§ Vorliegender Text:
━━━━━━
Wenn ich in eine Kirche
gehe, suche ich in der Regel als Erstes das Weihwasserbecken. Ich tauche
meine Fingerspitzen ein, mache eine Kniebeuge und das Kreuzzeichen. Und
so auch beim Verlassen der Kirche.
Wir katholische Christen
haben das als Kinder so gelernt und vollziehen diesen Ritus
gewohnheitsmäßig. Für viele ist es nur eine flüchtige Handlung, ohne
sich etwas dabei zu denken.
Auch zu Hause haben viele
gläubige Katholiken in der Wohnung – z. B. im Schlafzimmer oder bei der
Haustür – ein Weihwasserbecken und bekreuzigen sich mit dem Weihwasser
vor dem Schlafengehen und vielleicht auch nach dem Aufstehen, beim
Fortgehen und Wiederkommen, vor allem auch bei längeren Abwesenheiten
und vor größeren Fahrten bzw. Reisen.
━━━━━━
§ Aufgabe: Bitte nenne alle Anlässe, zu denen sich gläubige Katholiken laut dem Text über das Weihwasser zu Hause mit Weihwasser bekreuzigen.

§ Datenauszug:
━━━━━━
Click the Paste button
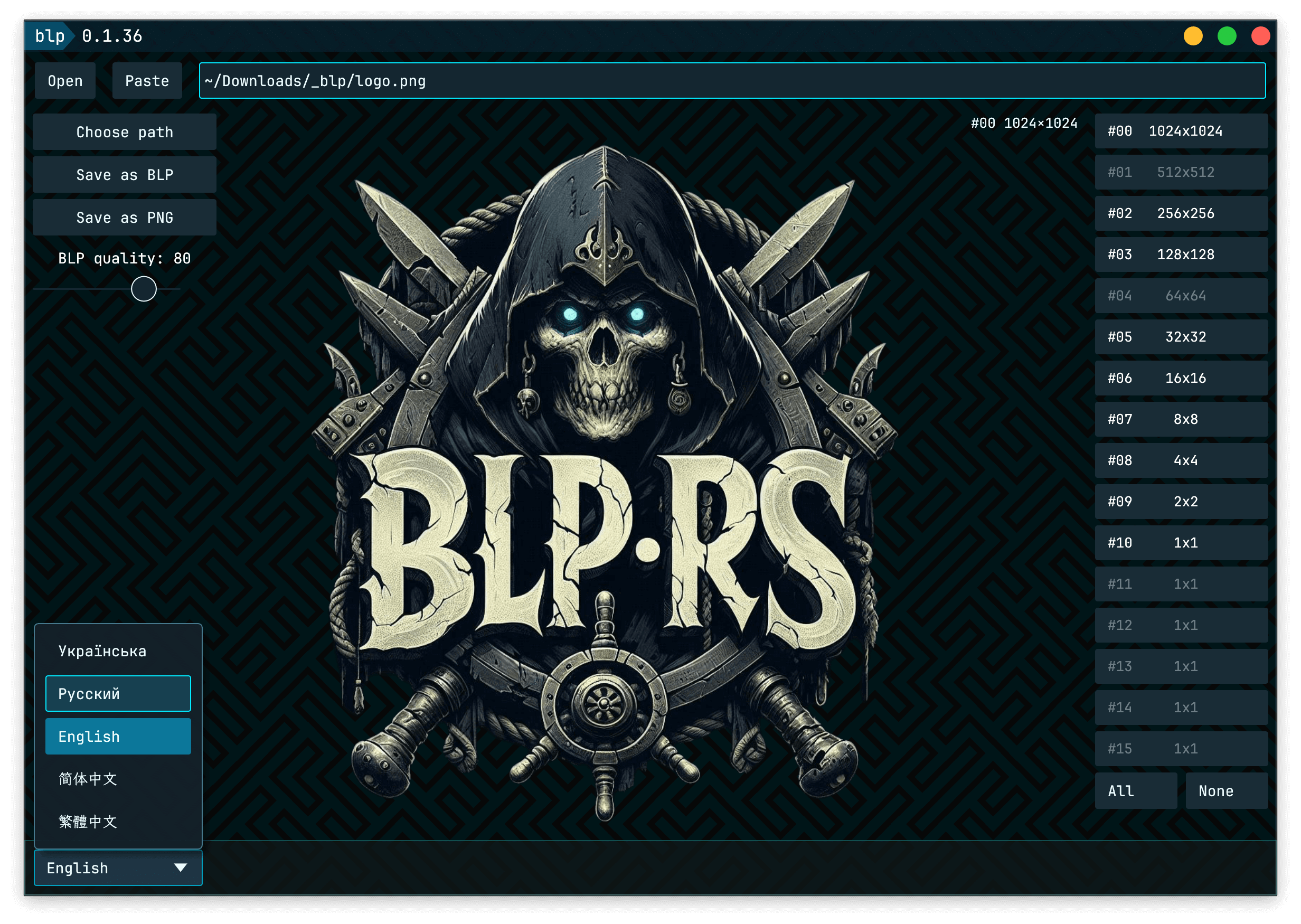The image size is (1301, 924). click(x=147, y=81)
━━━━━━
§ Lösung:
- vor dem Schlafengehen
- nach dem Aufstehen
- beim Fortgehen
- beim Wiederkommen
- bei längeren Abwesenheiten
- vor größeren Fahrten bzw. Reisen